AesFactory.Aes othrows on Linux

Question

AesFactory.Aes othrows on Linux

mvacha opened this issue 5 years ago · 3 comments

AesFactory.Aes by default calls new AesCng(), which throws PlatformNotSupportedException on Linux.

It could call new AesCryptoServiceProvider or new AesManaged() as both of these fallback to OpenSSL on Linux. Problem is neither of those are FIPS compliant on Linux/Mac (dotnet/runtime#26037).

Workaround: replace call to AesFactory.Aes with Aes.Create (but loose FIPS compliance on Linux/Mac).

Answer 1 · 2020-04-08T02:38:01.000Z

@mvacha Thx for reporting this issue. Please review commit 6174f0a, or even test it in your Linux environment.

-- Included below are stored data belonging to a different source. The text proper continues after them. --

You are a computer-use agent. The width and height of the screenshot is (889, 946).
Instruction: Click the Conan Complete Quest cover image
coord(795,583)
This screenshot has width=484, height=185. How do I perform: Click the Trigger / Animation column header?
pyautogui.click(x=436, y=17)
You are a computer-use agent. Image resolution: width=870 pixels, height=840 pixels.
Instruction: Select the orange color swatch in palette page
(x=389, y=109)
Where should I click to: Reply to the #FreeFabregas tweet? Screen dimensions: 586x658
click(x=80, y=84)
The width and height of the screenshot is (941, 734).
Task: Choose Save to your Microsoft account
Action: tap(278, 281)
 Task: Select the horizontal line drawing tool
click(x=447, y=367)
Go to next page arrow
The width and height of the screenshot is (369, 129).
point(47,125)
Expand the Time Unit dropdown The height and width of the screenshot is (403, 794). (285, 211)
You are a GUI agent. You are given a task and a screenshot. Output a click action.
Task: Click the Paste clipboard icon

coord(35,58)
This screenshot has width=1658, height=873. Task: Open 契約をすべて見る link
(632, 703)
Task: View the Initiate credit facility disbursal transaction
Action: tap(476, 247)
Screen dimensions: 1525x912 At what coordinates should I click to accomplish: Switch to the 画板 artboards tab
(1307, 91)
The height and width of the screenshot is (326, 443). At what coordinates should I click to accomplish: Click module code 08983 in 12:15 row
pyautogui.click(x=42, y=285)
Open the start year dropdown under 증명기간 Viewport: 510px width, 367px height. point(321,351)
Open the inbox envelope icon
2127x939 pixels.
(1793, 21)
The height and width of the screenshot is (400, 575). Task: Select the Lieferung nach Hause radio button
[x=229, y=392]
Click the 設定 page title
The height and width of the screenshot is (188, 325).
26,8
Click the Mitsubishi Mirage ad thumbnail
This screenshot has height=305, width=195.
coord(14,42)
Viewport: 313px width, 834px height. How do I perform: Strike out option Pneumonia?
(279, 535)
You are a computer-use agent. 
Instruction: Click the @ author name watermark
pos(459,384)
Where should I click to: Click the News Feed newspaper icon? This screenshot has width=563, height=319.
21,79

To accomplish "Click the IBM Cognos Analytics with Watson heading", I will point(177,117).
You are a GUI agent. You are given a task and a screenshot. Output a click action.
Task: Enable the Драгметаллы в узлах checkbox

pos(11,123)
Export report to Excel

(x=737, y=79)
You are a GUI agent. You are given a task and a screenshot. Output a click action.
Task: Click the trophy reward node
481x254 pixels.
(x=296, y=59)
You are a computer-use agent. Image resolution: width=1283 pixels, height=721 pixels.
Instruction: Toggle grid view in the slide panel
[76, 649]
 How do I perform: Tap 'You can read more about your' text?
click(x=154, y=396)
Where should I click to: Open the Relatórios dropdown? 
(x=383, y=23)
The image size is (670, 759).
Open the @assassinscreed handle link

Answer 2 · 2020-04-21T12:15:47.000Z

I have a similiar problem for Window with .NET Core. The .NET Standard version doesn't seem to work and the workaround won't work aswell cause it's windows.
I think that needs a switch for .netstandard in general:

System.TypeLoadException: Could not load type 'System.Security.Cryptography.AesCng' from assembly 'System.Security.Cryptography.Cng, Version=4.3.3.0, Culture=neutral, PublicKeyToken=b03f5f7f11d50a3a'.
         at SecurityDriven.Inferno.Cipher.AesFactories.<>c.<.cctor>b__3_1()
         at SecurityDriven.Inferno.Cipher.AesCtrCryptoTransform..ctor(Byte[] key, ArraySegment`1 counterBufferSegment, Func`1 aesFactory)

Answer 3 · 2020-04-21T13:01:41.000Z

@WolfspiritM Can you confirm that the 6174f0a fix will resolve this issue for you?